→ PROBLEM STATEMENT: Copy the lines below, please, starting with the one that contains "Release Notes (89, 340)" and ending with the last. Pictures stay out.

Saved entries
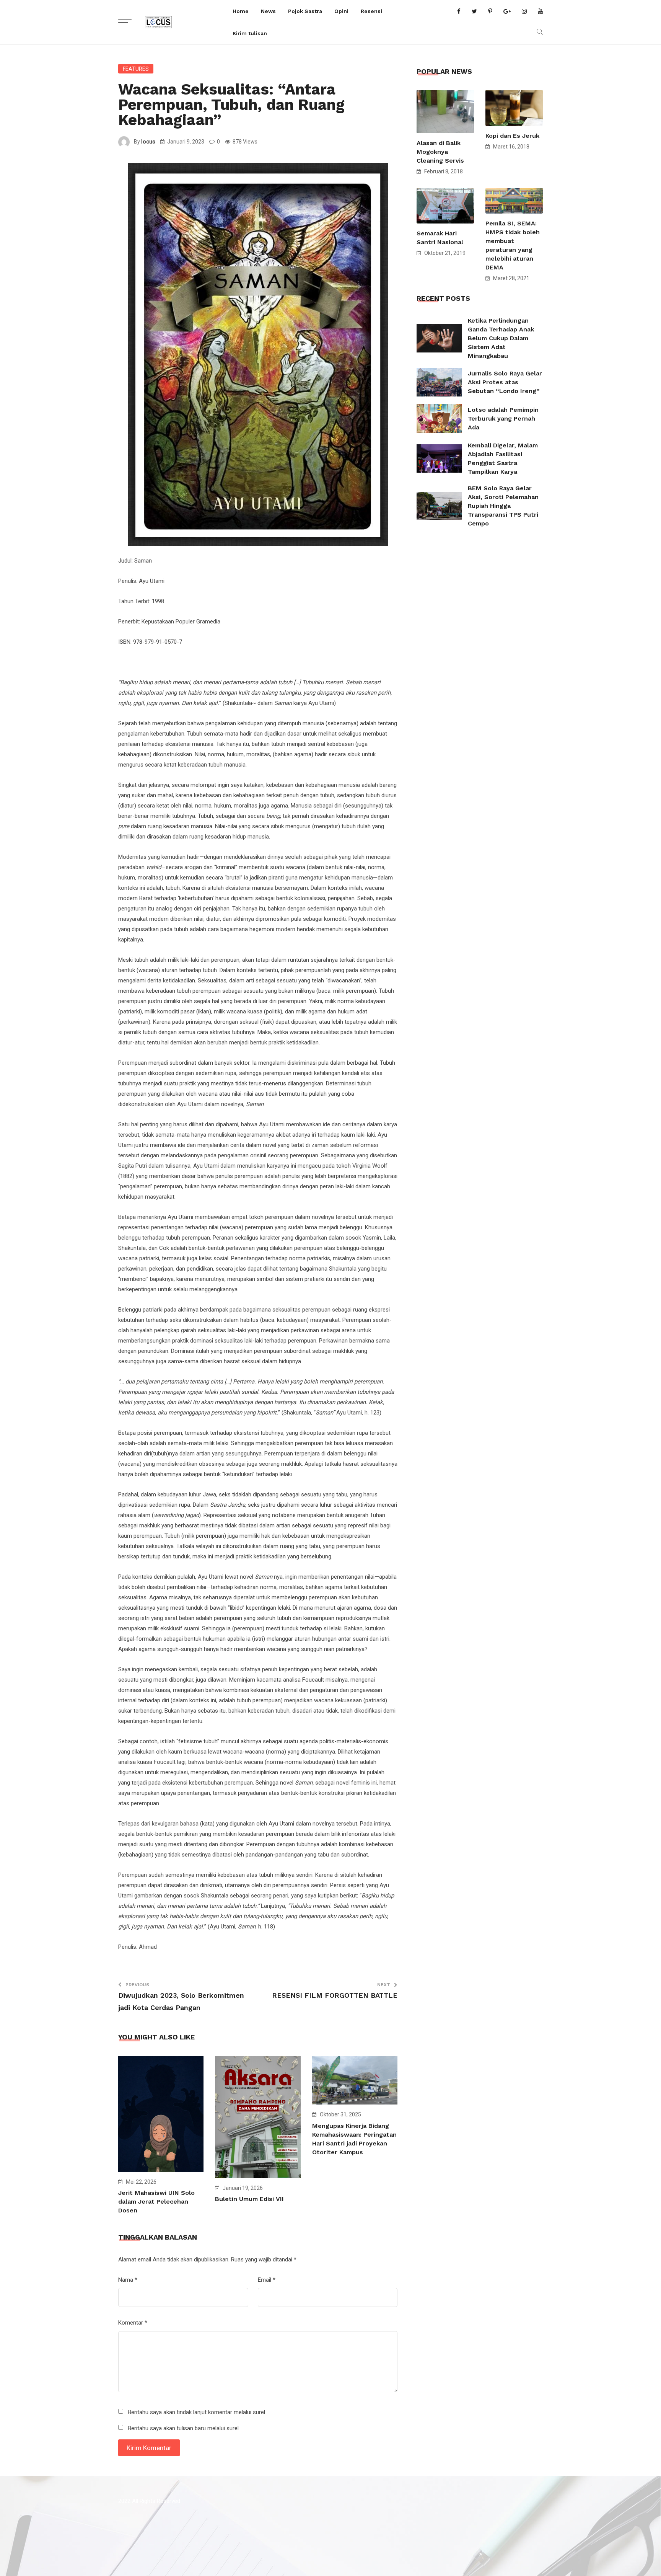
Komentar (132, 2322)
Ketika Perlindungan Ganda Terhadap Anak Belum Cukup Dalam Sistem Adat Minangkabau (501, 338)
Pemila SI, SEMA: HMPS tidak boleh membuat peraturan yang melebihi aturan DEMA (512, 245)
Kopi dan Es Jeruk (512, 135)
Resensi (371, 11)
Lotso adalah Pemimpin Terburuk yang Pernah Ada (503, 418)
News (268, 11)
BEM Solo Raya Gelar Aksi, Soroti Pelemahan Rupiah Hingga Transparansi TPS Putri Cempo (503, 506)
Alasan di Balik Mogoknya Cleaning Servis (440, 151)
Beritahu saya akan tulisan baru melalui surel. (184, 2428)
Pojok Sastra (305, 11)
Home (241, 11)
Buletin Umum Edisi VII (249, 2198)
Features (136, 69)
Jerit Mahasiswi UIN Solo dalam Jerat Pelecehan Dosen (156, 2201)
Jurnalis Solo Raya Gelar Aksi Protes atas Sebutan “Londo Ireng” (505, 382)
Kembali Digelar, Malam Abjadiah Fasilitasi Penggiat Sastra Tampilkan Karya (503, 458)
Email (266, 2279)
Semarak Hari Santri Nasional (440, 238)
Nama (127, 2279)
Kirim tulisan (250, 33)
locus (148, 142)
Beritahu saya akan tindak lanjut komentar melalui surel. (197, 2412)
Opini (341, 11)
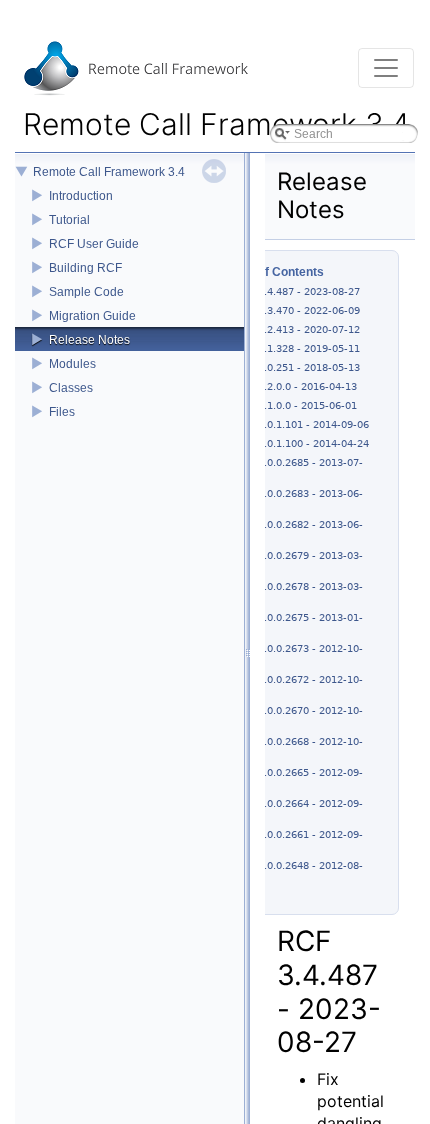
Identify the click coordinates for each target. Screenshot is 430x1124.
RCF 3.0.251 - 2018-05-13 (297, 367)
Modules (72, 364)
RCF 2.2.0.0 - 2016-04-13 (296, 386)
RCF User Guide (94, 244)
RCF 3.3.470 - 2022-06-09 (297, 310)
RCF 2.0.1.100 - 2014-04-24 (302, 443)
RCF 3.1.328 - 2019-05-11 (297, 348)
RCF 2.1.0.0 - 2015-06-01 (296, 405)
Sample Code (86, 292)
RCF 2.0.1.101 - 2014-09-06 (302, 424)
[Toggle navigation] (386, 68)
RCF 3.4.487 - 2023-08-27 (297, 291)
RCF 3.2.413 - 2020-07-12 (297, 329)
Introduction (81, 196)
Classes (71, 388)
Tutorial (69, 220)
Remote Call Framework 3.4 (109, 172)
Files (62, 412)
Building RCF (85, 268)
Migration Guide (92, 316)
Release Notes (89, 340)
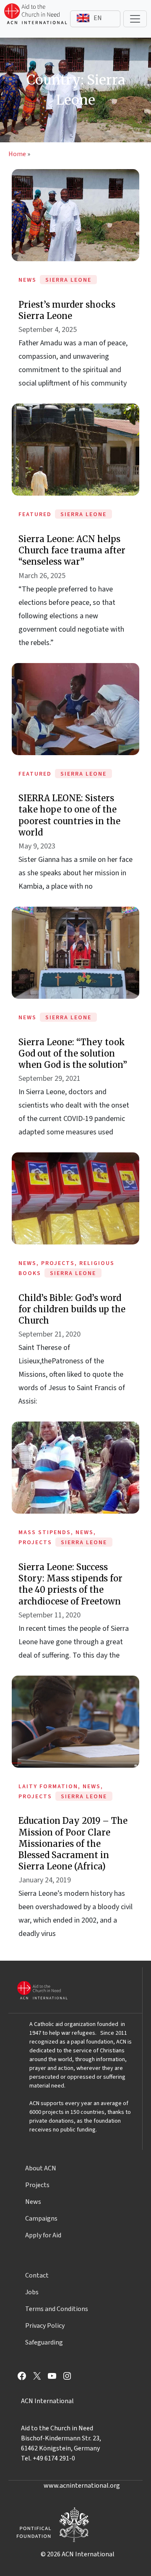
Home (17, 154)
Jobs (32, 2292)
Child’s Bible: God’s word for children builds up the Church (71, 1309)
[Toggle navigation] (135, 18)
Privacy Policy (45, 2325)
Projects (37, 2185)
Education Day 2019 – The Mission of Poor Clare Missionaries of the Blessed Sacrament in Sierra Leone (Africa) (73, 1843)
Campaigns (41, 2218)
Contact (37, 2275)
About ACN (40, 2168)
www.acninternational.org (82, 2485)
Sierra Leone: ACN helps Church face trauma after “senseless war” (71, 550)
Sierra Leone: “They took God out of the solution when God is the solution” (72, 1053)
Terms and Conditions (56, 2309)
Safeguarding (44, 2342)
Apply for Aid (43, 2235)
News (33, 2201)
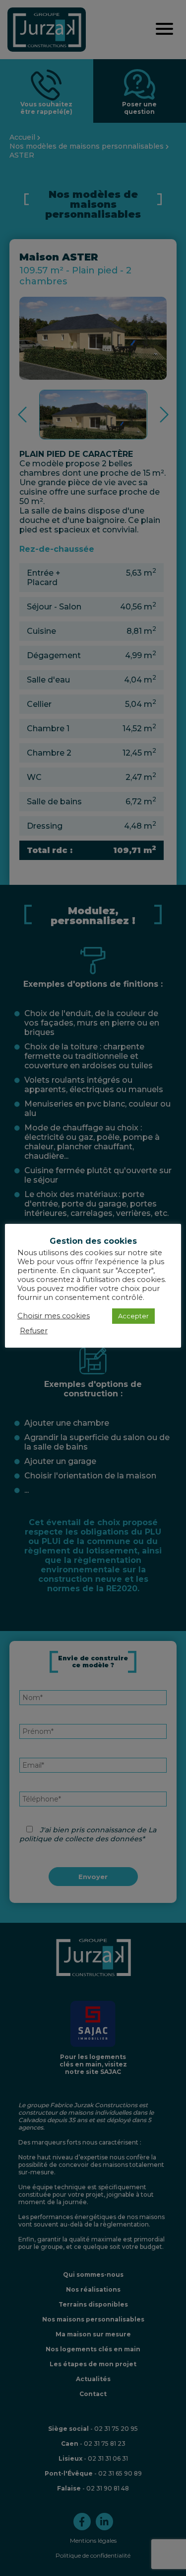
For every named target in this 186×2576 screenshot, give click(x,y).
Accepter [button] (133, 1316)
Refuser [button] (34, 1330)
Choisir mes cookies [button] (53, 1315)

→ ANSWER FOR THIS EXERCISE:
Release Notes (89, 340)
Home (17, 154)
Jobs (32, 2292)
Child’s Bible: God’s word for children builds up the Church (71, 1309)
[Toggle navigation] (135, 18)
Privacy Policy (45, 2325)
Projects (37, 2185)
Education Day 2019 – The Mission of Poor Clare Missionaries of the Blessed Sacrament in Sierra Leone (Africa) (73, 1843)
Campaigns (41, 2218)
Contact (37, 2275)
About ACN (40, 2168)
www.acninternational.org (82, 2485)
Sierra Leone: ACN helps Church face trauma after “senseless war” (71, 550)
Sierra Leone: “They took God out of the solution when God is the solution” (72, 1053)
Terms and Conditions (56, 2309)
Safeguarding (44, 2342)
Apply for Aid (43, 2235)
News (33, 2201)
For every named target in this 186×2576 screenshot, give click(x,y).
Accepter [button] (133, 1316)
Refuser [button] (34, 1330)
Choisir mes cookies [button] (53, 1315)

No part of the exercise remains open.